DOCUMENT SECTION
On Fri, May 12, 2006 at 05:23:53PM +0200, Roch Bourbonnais - Performance 
Engineering wrote:
> For read it is an interesting concept. Since
> 
>       Reading into cache
>       Then copy into user space
>       then keep data around but never use it
> 
> is not optimal. 
> So 2 issues, there is the cost of copy and there is the memory.
> 
> Now could we detect the pattern that cause holding to the
> cached block not optimal and do a quick freebehind after the 
> copyout ? Something like Random access +  very large file + poor cache hit
> ratio ?

An interface to request no caching on a per-file basis would be good
(madvise(2) should do for mmap'ed files, an fcntl(2) or open(2) flag
would be better).

> Now about avoiding the copy; That would mean dma straight
> into user space ? But if the checksum does not validate the
> data, what do we do ?

WHAT TO WORK ON
A - Do these statements agree with the email? Answer yes or no for each, quoting the deciding words. (i) The email says madvise(2) should suffice for mmap'ed files. (ii) The quoted message calls reading into cache, copying into user space, and then keeping unused data an optimal approach. (iii) The quoted message names the cost of copy and the memory as two issues.
B - In the email, what would be better than madvise(2) for requesting no caching on a per-file basis?

DATA EXCERPTS
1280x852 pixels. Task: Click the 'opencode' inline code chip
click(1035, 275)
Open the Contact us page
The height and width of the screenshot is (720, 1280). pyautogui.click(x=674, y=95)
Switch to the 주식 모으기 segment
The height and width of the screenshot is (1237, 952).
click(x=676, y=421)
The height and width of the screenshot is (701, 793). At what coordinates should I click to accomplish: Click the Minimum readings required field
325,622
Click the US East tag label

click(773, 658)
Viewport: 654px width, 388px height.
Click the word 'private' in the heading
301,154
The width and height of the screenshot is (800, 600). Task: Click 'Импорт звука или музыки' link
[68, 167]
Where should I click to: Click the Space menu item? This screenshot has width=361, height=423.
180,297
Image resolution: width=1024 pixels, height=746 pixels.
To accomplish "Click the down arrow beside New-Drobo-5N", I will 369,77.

FINAL ANSWERS
A -
(i) Yes: "madvise(2) should do for mmap'ed files"
(ii) No: "is not optimal."
(iii) Yes: "So 2 issues, there is the cost of copy and there is the memory."

B - An fcntl(2) or open(2) flag.